Provided information start

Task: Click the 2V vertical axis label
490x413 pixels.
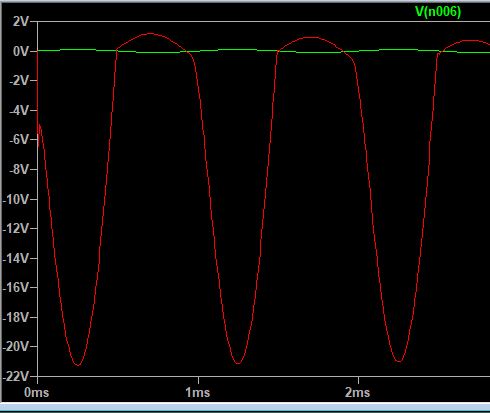Action: 21,22
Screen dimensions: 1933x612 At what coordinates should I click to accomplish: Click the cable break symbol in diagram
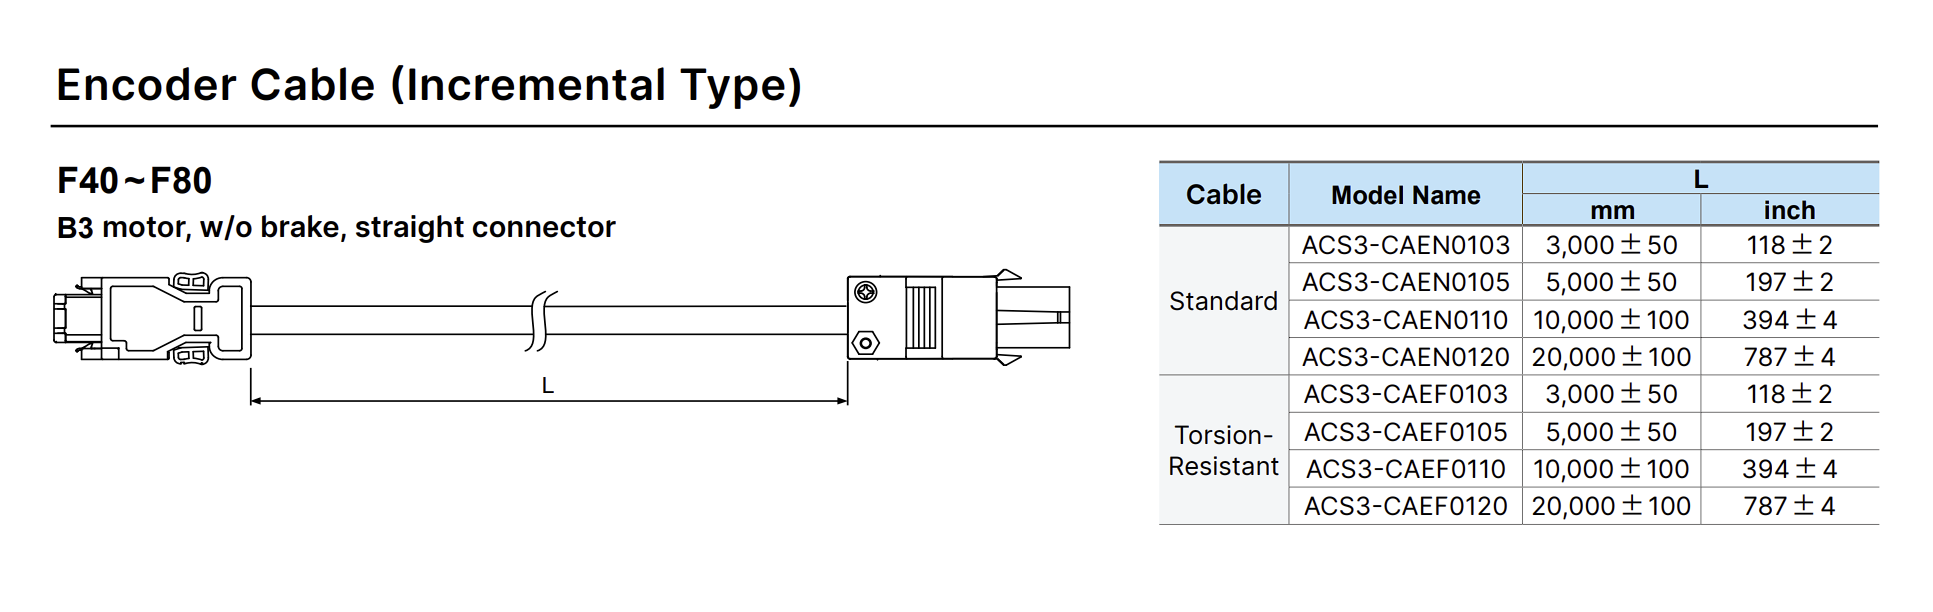[x=541, y=321]
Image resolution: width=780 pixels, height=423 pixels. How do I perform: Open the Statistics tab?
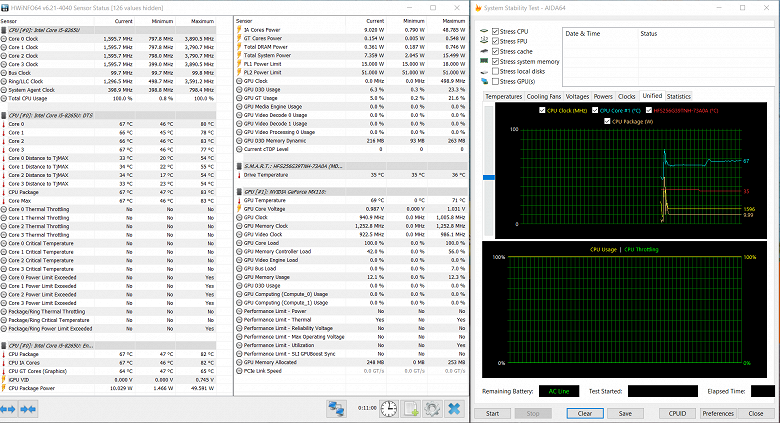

Provided information end

Copy out every line of the records above word for word, leaving out the pictures.

Output of the task =
Task: Click the 2V vertical axis label
490x413 pixels.
Action: 21,22
Screen dimensions: 1933x612 At what coordinates should I click to accomplish: Click the cable break symbol in diagram
[x=541, y=321]
Image resolution: width=780 pixels, height=423 pixels. How do I perform: Open the Statistics tab?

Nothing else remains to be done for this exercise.